Some kind of signature that can be used to verify claims about the invoice that was submitted

For example, an Australian Business might tell their Financier (Interested Party) "I sent this invoice, and here is the gateway endpoint for the submission", and the financier would be able to verify that claim (of submission - same date, amount, etc) and monitor it's status (hmm, queried/disputed). Financiers making use of this information may be able to provide more price-competitive credit through a combination of lower operating costs (automation) and more precise risk management.

Another example might be a debt collection service that is sent verifiable invoices / status endpoints, and who uses them (in combination with payment data) to drive an automated debt recovery protocol.

As an Australian Business
I need the ability to prove an invoice payload corresponds to an invoice GUID
So that interested parties can verify invoice status information that I have shared with them

Is this all-or-nothing (one signature for the whole invoice), or would an Australian Business want to share some but not all data from a particular invoice with a third party who then needs to verify it?

Similarly, a successful POST /responses/ (or whatever the noun is, it's still not specified in the spec) should return a data containing a GUID, such that GET /responses/<GUID>/ will describe the state of the acknowledgement. This may or may not be a duplication of the data available in the GET /invoices/<GUID> endpoint. My preference is that the /invoice/ endpoint contains a link to the relevant /responses/ endpoint (for better cache performance of GET /invoices/ subsequent to transitioning out of null-acknowledgement state), but either could work I think.

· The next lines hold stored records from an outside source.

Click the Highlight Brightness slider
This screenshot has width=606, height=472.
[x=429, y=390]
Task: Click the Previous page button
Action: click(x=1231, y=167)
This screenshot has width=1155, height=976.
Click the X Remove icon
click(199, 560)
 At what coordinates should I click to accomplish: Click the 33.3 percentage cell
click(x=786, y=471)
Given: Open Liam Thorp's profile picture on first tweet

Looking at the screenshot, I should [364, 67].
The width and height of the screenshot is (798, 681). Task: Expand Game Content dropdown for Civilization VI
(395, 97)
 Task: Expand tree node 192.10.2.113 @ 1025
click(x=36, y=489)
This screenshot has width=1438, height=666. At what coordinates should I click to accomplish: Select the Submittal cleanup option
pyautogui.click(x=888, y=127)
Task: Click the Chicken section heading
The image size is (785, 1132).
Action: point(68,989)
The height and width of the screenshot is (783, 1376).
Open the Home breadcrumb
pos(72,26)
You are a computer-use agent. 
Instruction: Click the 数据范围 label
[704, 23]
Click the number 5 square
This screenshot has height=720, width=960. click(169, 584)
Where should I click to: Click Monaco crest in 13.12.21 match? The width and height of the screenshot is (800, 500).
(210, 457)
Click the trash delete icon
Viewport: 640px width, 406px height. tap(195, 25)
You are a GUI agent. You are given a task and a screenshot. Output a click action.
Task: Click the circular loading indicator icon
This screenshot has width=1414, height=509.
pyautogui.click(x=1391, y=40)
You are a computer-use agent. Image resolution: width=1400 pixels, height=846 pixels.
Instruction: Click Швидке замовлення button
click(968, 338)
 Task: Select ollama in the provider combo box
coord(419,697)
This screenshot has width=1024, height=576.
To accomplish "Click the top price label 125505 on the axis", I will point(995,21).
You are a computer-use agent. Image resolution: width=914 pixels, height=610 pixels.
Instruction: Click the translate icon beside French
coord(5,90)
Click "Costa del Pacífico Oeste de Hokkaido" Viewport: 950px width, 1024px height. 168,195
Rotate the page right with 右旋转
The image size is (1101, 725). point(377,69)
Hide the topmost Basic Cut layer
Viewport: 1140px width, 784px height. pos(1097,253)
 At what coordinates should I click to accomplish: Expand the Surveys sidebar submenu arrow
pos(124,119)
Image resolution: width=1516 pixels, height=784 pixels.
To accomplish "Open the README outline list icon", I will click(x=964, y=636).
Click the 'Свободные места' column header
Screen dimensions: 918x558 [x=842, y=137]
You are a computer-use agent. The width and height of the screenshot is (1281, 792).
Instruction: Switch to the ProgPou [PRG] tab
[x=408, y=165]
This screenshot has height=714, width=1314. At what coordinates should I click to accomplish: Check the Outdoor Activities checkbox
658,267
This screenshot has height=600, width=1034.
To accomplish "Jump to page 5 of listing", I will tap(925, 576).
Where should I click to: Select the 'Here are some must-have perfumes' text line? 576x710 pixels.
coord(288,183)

Again, modelling the state machine of acknowledgements would be an interesting exercise - are there different stages that could be mapped to standard accounting practice? For example, is an invoice first mechanically acknowledged (valid submission received by gateway, forwarded to business), then some kind of human acknowledgement (received by business but no comment about liability), then some kind of affirmation (or dispute - indicate intention to pay/not pay)? Perhaps even a "the cheque's in the mail" assertion...

Note: I'm assuming GUID is essentially random and that /invoice/ and /response/ are different values of GUID, even if the response corresponds to the invoice.

If an invoice has been acknowledged, then the GET /invoices/<GUID> should contain a URL for the GET /responses/<GUID>. In other words, an invoice should link to it's response (if any) but not necessarily the other way round.

monkeypants commented 8 years ago

How should ack status get updated?

The financial system of the Australian Business must be authenticated/authorised to the Gateway where acks get posted. So that means we could accept PUT /responses/<GUID> too.

Alternatives depend on the design of the ACK state machine. If there is a reasonably linear, irreversible process where states can be skipped, then there are other options to PUT. For example, clobbering state with POST /responses/ could work, however this would create new GUIDs and require an update in two places (old_ack superceded-by new_ack, plus update the invoice acknowledged-by ack link). POST chain would preserve history but fowel caches. PUT chain would protect caches (and save on writes) but not necessarily preserve history.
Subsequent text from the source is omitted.